While the bike's out of action, I have been taking the bus each day and very annoying it is too. The whole way into and out of town there are cars in the way.
On a recent post on Adelaide Cyclists, the convenor of the Prospect BUG, Heather (you can see her around town wearing a "Keep Bike Lanes" t-shirt), told us that Adelaide City Council was inviting submissions on its bicycle plan. One suggestion she had made was for proper (and overdue) bike lanes on King William Street between North Terrace and Victoria Square. The laughable response was that since the tramway has been extended, there is no room. You really have to wonder what that comment is based on. Adelaide is noticeable for its wide streets. Even with the tram, there are effectively three lanes of traffic each side of King William Street.
In the evening rush hour, it is interesting to watch the flow of traffic. The lives of bus drivers are made quite difficult because if they are stuck behind another bus at a bus stop, pulling out can be a trial.
Most frustrating of all is being stuck inside a bus that is standing room only. It takes ages to get from Victoria Square to North Terrace (a pretty short distance) before you finally start moving a bit. If you stand on Beehive Corner when the lights finally turn green for pedestrians, it is interesting to note just how many pedestrians have been waiting to cross and how many people are on the Rundle Street tram stop waiting for a tram. When the tram comes along, have a look at how many people are on it. It is easily between 80 and 100. I reckon there are sometimes that many people waiting to cross the road too.
(This is the Pirie Street tram stop at 5pm. Trams cause congestion we are told. You would notice the difference if all of those poeple drove separate cars)
The same is true of the people on buses stuck in traffic on that stretch of road. Even a fairly empty bus can easily be carrying 20 people. It is does take long before their way is blocked by about 8 cars at a traffic light stopping their driver from pulling out. Invariably, those 8 cars will be carrying about 10 people. The problem is that each vehicle is treated as if it is just as important. Buses carrying enough people to fill King William Street if they were all in separate cars are not given any priority over single occupant vehicles. They should be.

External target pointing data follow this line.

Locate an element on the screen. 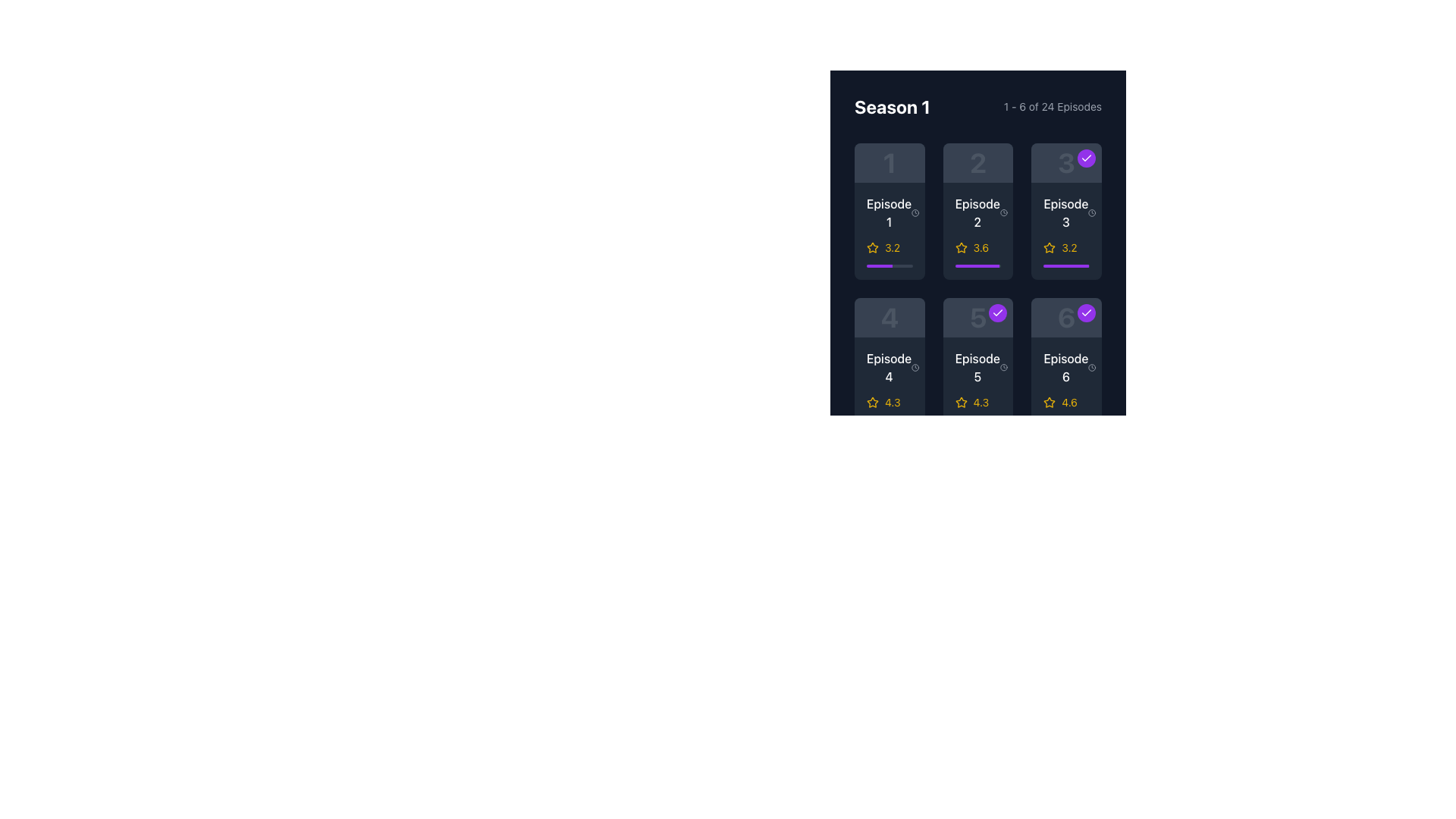  the circular icon with a purple background and a white check mark in the top-right corner of the 'Episode 3' card is located at coordinates (1085, 158).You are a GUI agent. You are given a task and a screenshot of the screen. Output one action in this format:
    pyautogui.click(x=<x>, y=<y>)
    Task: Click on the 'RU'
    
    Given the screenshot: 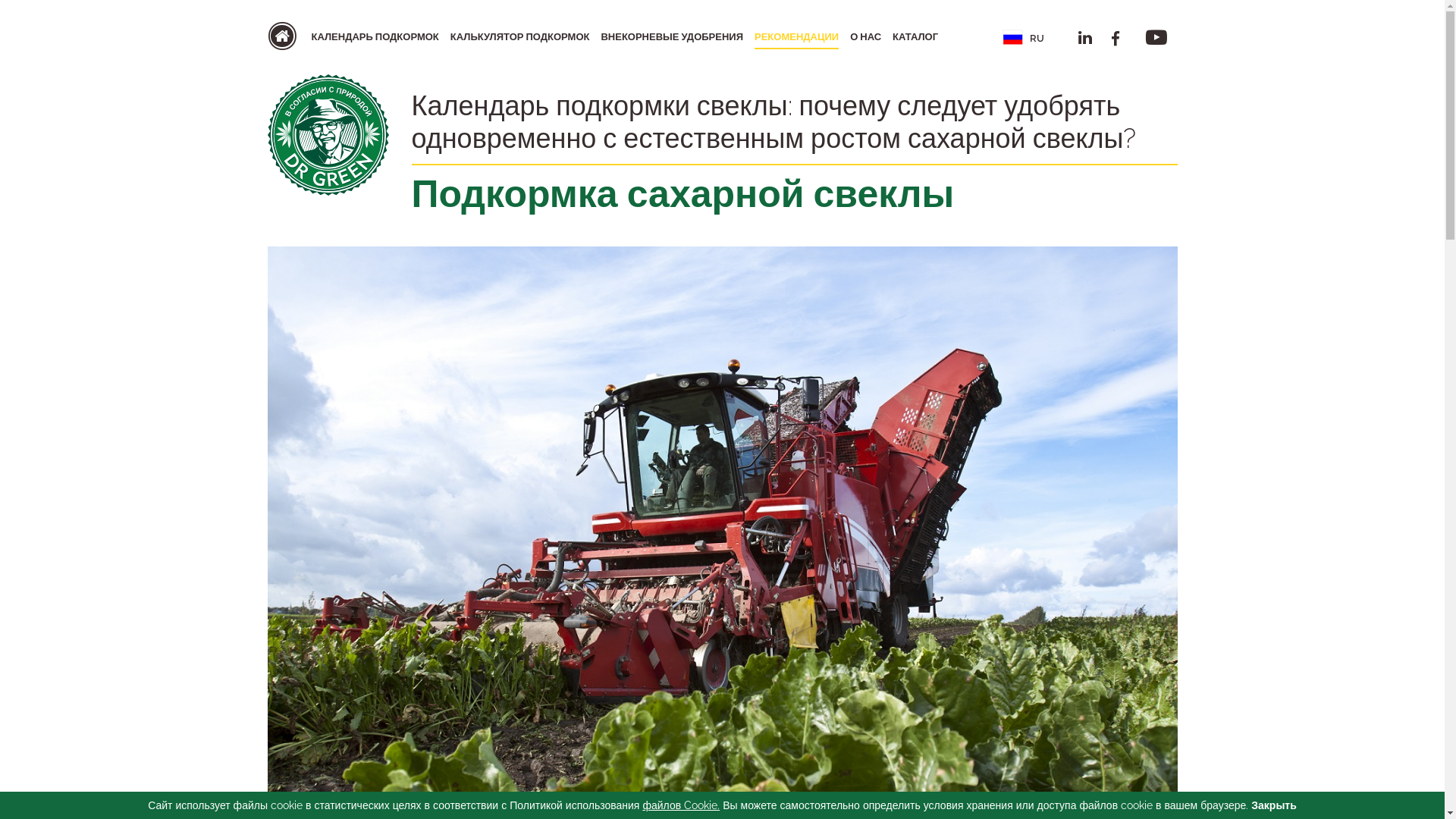 What is the action you would take?
    pyautogui.click(x=1002, y=36)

(In this picture, the 174 has managed to nose ahead but all the passengers on the 254X will have to wait for that car turning left)
Why, I ask, is there not a double width bus lane along that stretch of road? It is an easy way of giving priority to buses. The consequence of course will be that only one lane will be left over for private cars. But why is that not enough? It may be that drivers have to sit in traffic jams but that is the perfect way of pricing precious road space. My own view is that congestion pricing is not a useful measure because it unfairly targets people on lower incomes. Pricing road use by time is much fairer. In any event, as we are told so often, Adelaide doesn't really have congestion problems. Sure, people may sit in traffic for an extra 15 minutes but what else would they have done with that time. If they see buses speeding past them and getting to their home suburb more quickly, all the better. Paradoxically, encouraging congestion is the best way of reducing it.
Don't get me started on riding a bike down that stretch of road. It looks like madness.
We all know why this happens of course. Only the elderly, the unemployed and losers take the bus. I really should get a grip.